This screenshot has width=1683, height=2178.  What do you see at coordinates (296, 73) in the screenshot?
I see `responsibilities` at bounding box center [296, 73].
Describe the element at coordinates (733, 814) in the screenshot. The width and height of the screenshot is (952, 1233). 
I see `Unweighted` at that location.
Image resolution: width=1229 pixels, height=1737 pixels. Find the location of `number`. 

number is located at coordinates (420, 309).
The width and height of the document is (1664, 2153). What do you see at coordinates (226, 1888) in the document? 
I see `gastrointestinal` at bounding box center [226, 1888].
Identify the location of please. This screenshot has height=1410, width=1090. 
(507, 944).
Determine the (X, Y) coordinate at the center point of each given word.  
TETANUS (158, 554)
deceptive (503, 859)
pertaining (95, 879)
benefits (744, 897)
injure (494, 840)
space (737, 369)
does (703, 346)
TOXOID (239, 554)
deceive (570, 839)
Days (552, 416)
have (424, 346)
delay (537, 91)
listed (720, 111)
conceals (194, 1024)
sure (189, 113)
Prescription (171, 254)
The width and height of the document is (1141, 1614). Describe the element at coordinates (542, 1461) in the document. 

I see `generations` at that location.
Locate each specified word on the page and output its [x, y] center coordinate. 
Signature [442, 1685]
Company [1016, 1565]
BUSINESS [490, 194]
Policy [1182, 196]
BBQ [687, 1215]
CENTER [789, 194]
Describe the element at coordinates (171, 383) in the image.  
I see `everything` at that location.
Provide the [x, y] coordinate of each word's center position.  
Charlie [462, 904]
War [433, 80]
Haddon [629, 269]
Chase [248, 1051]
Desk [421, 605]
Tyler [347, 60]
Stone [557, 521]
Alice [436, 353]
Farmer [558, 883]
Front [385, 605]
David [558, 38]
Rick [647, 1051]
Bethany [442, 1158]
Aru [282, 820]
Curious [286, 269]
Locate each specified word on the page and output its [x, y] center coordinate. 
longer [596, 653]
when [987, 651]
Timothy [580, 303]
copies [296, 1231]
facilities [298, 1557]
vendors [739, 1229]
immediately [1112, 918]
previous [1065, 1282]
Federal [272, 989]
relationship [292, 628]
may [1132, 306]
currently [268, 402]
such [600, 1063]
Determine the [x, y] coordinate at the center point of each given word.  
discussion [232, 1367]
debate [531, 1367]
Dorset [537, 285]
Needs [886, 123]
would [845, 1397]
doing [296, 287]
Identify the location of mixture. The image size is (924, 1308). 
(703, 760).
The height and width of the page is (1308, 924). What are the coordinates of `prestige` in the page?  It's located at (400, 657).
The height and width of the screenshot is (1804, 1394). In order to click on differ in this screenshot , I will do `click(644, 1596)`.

┄┄┄┄┄┄┄┄┄┄┄┄┄┄┄┄┄┄┄┄

Reproduce all of the lines above word for word.

▸ IN RESPONSE:
This screenshot has width=1683, height=2178.  What do you see at coordinates (296, 73) in the screenshot?
I see `responsibilities` at bounding box center [296, 73].
Describe the element at coordinates (733, 814) in the screenshot. The width and height of the screenshot is (952, 1233). 
I see `Unweighted` at that location.
Image resolution: width=1229 pixels, height=1737 pixels. Find the location of `number`. 

number is located at coordinates (420, 309).
The width and height of the document is (1664, 2153). What do you see at coordinates (226, 1888) in the document? 
I see `gastrointestinal` at bounding box center [226, 1888].
Identify the location of please. This screenshot has height=1410, width=1090. 
(507, 944).
Determine the (X, Y) coordinate at the center point of each given word.  
TETANUS (158, 554)
deceptive (503, 859)
pertaining (95, 879)
benefits (744, 897)
injure (494, 840)
space (737, 369)
does (703, 346)
TOXOID (239, 554)
deceive (570, 839)
Days (552, 416)
have (424, 346)
delay (537, 91)
listed (720, 111)
conceals (194, 1024)
sure (189, 113)
Prescription (171, 254)
The width and height of the document is (1141, 1614). Describe the element at coordinates (542, 1461) in the document. 

I see `generations` at that location.
Locate each specified word on the page and output its [x, y] center coordinate. 
Signature [442, 1685]
Company [1016, 1565]
BUSINESS [490, 194]
Policy [1182, 196]
BBQ [687, 1215]
CENTER [789, 194]
Describe the element at coordinates (171, 383) in the image.  
I see `everything` at that location.
Provide the [x, y] coordinate of each word's center position.  
Charlie [462, 904]
War [433, 80]
Haddon [629, 269]
Chase [248, 1051]
Desk [421, 605]
Tyler [347, 60]
Stone [557, 521]
Alice [436, 353]
Farmer [558, 883]
Front [385, 605]
David [558, 38]
Rick [647, 1051]
Bethany [442, 1158]
Aru [282, 820]
Curious [286, 269]
Locate each specified word on the page and output its [x, y] center coordinate. 
longer [596, 653]
when [987, 651]
Timothy [580, 303]
copies [296, 1231]
facilities [298, 1557]
vendors [739, 1229]
immediately [1112, 918]
previous [1065, 1282]
Federal [272, 989]
relationship [292, 628]
may [1132, 306]
currently [268, 402]
such [600, 1063]
Determine the [x, y] coordinate at the center point of each given word.  
discussion [232, 1367]
debate [531, 1367]
Dorset [537, 285]
Needs [886, 123]
would [845, 1397]
doing [296, 287]
Identify the location of mixture. The image size is (924, 1308). 
(703, 760).
The height and width of the page is (1308, 924). What are the coordinates of `prestige` in the page?  It's located at (400, 657).
The height and width of the screenshot is (1804, 1394). In order to click on differ in this screenshot , I will do `click(644, 1596)`.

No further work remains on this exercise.